10.3 Z-scores and p-values

Recall the Overview of Hypothesis Testing. Now, we are going to add details to help us make a final decision about the null hypothesis.

Carry out a test of the hypothesis, such as a difference-in-means.
- Applicants with a criminal record receive 12.5 percentage points fewer call backs than those without a criminal record
Calculate the uncertainty around this estimate.
- We will estimate the standard error of the estimate using the sample size and sample spread (standard deviation)
- We can also estimate the confidence intervals
Decide whether you can reject or fail to reject the hypothesis of no difference
- Standarize the estimate and find the z-score (or t-statistic, which is similar)
  - The z score is an example of a “test statistic.” The type of statistic might vary across applications, but its purpose will remain similar. Others include t-statistics and Chi-squared statistics.
- How likely is it you would observe the z-score you found under this null distribution? (p-value)
- If the p-value is small (\(< 0.05\)), reject the null.

A z-score helps us standardize the size of estimates across any units of study by quantifying the size of the estimate in terms of standard errors.

z-score = \(\frac{\text{Estimate - Null}}{\hat{SE}} = \frac{\text{Estimate - 0}}{\hat{SE}}\)

The z-score represents a ratio of the estimate over the standard errors. We can visualize the distribution of z-scores in the image below.

The bell curve is centered on 0 and represents our null distribution.

Instead of the axis being the number of heads out of 100 coin flips, centered on the null hypothesis of 50 heads for a fair coin, the standardized scale is centered on 0. We can then visualize how far 80 coin flips is away from 50 in terms of standard errors.

Recall, we asked: When we conduct an experiment and find that applicants with a criminal record were called back 12.5 percentage points less often than those without a criminal record, we want to know…

Is that a real difference, or is the real difference 0, and we just happened to get our 12.5-point difference in our sample due to random chance?

It so happens that our 12.5 percentage difference represents more than z=7.

We can visualize where z=7 is in our distribution below with the dashed purple line:

It is well outside of the red lines representing 1.96 standard errors.

Interpretation: It is really unlikely we would have observed this extreme in magnitude of difference if the true difference were 0.

This likelihood represents the p-value, which is essentially 0 in this case. There is essentially 0 chance we would have observed a difference as large or larger than 12.5 (or -12.5) in a world where the true difference is 0.
If a p-value is < 0.05, we reject the null hypothesis.
If instead, the p-value is larger than 0.05, we fail to reject the null. That would mean that we think it is reasonably possible to have observed a difference as big as 12.5 if in fact the true difference is 0.

We are going to focus on two-sided p-values, which focus on the magnitude of the z-score in either direction, instead of whether it is a positive or negative p-value.
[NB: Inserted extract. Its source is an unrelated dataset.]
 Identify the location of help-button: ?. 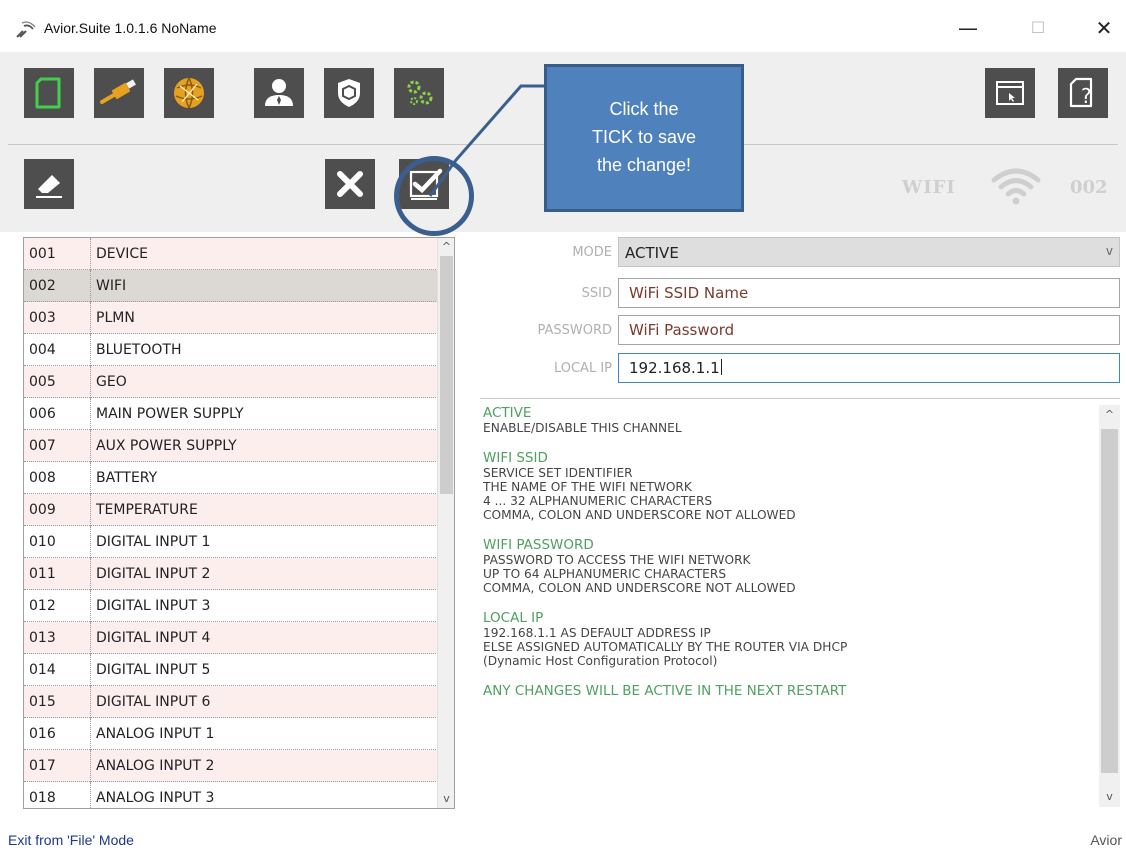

In other classes, you may also cover one-sided p-values.

10.3.1 Relationship to Confidence Intervals

Relationship to Confidence Intervals: Our 12.5 percentage difference has a 95% confidence interval of 6.8 to 18.3

It is constructed by taking \(12.5 - 1.96*SE\) and \(12.5 + 1.96*SE\)
This means there is a 95% chance that this interval contains the true population difference.

It gives us another way of describing our estimate that includes our uncertainty. We recognize that over repeated samples, we are not always going to get a 12.5 point difference. In any given sample, this estimate will differ a bit over the “sampling distribution.”